А я и не думала даже – стояла и кусала губы, чтобы сдержать растроганные слезы.

— Поиграй еще, я не буду забирать у тебя лошадку!

— Нет. Яна мне не разрешает.

— Поиграй!

Отрицательно качает головой. Нет.

___________________

Я очень люблю своего младшего брата. Он из тех друзей, которые предсказуемы в том, что точно не удивят тебя предсказуемостью, и, вместе с тем, абсолютно точно не наступят нечаянно, и уж, тем более, специально, на больные места. Нам с ним нравятся одни и те же фильмы, в фильмах – одни и те же цитаты, которыми потом мы подстебываем друг друга, брат составляет мне плей-листы, добрая половина треков из которых становится моими любимыми композициями. Я покупаю ему в подарок футболки с прикольными принтами. Ссорились ли мы с ним однажды.

Меня мучил страшный токсикоз, а мне нужно было возвращаться из Беларуси в Петрозаводск. Я разбудила брата с утра с просьбой съездить в Минск за билетами на поезд для меня. Спросонья он протянул раздраженно что-то вроде «ну, блииин…» Он не понял даже, что сделал что-то не так, пока я не произнесла это сказочное слово, которое нужно произносить всеми резервами своей сущности, изыскав в себе все запасы льда, на которые только способна. Глубокий-глубокий вдох и – на продолжительном выдохе: «Хорошо»

Брат подскочил на кровати, начал уверять, что, конечно же, съездит и сделает все, что нужно. Но я уже собирала сумку. Перед выходом из дома увидела, как он пьет кофе на кухне: размешивал сахар в кружке и его длинные пальцы  гитариста мелко-мелко дрожали, удерживая чайную ложку.

Стиснув зубы, я поехала за билетами сама. Передвигалась по городу от урны к урне. Кому и что я хотела доказать? За что и кого хотела наказать, и кого хотела проучить — и зачем? — и какую справедливость мне хотелось таким образом восстановить?

_ _ _ _ _ _ _

Цель задания: Откуда и куда нужно было возвращаться, когда мучил токсикоз, согласно отрывку о младшем брате?

Исходный материал:
_ _ _ _ _ _ _

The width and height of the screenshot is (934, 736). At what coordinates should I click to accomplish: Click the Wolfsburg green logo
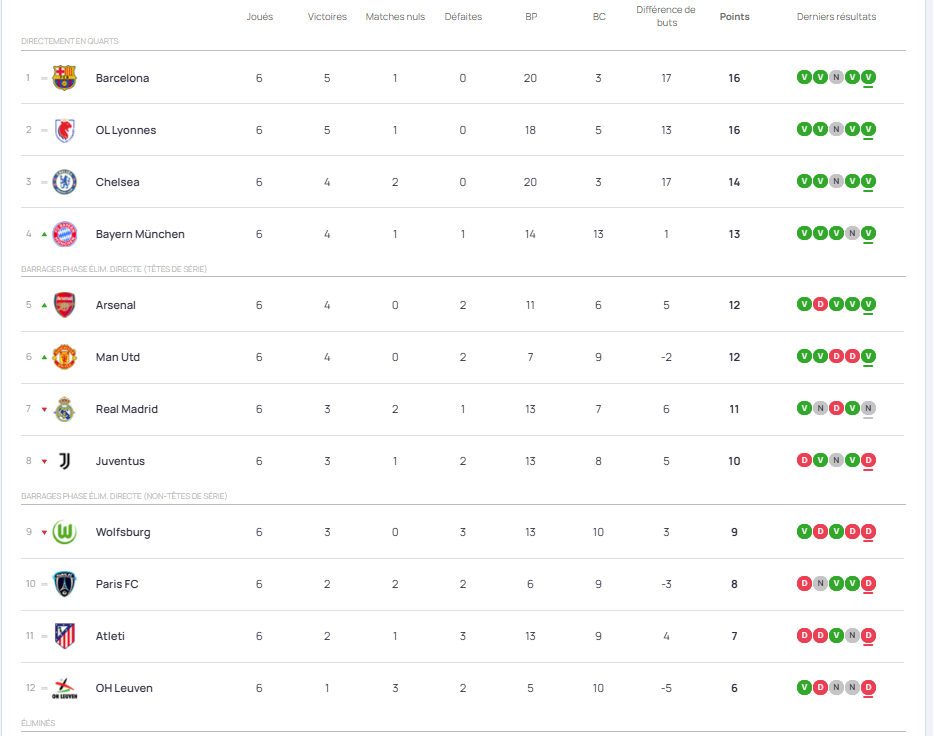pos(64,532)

_ _ _ _ _ _ _

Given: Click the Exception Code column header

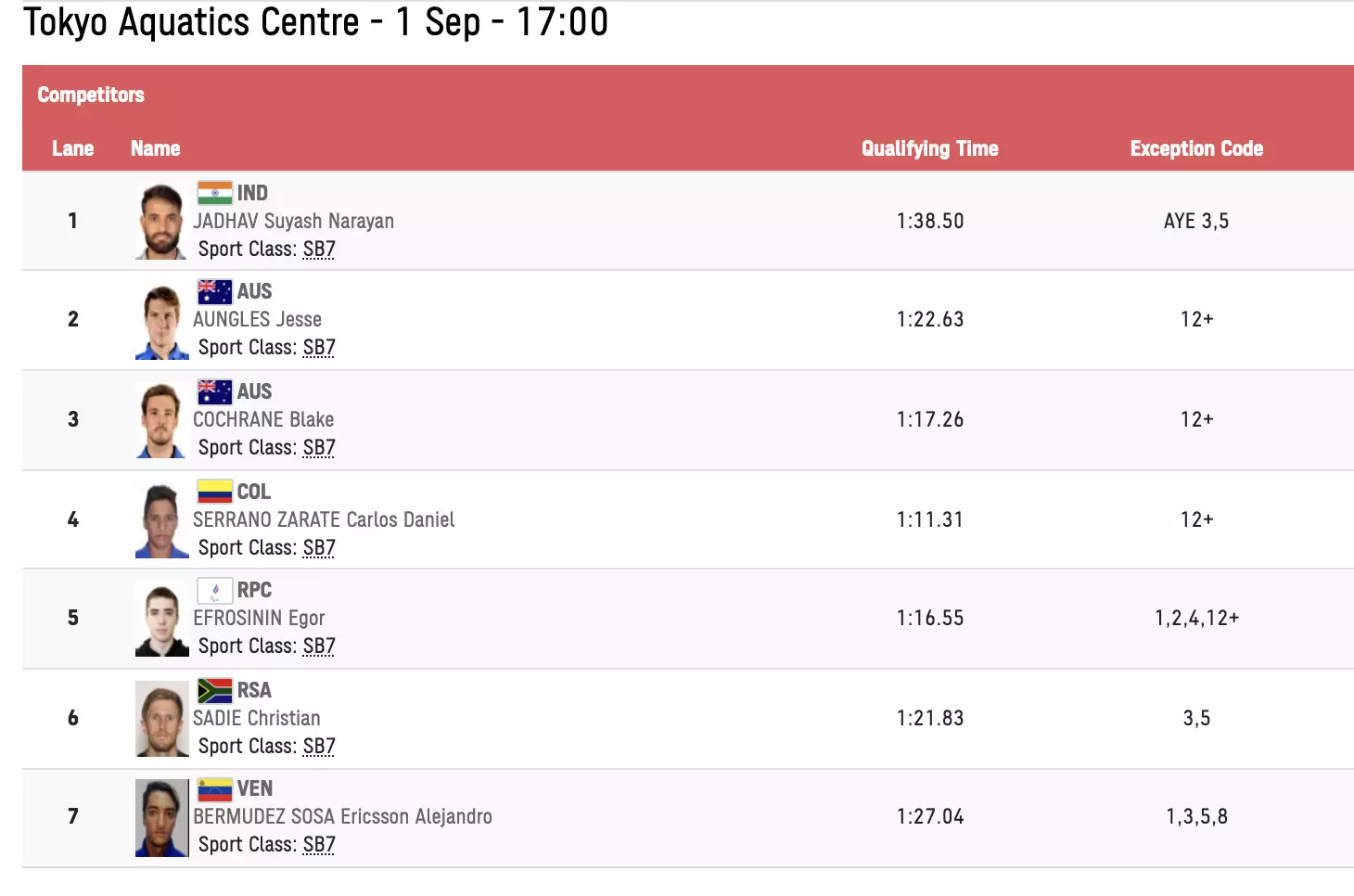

_ _ _ _ _ _ _

Ответ: Из Беларуси в Петрозаводск.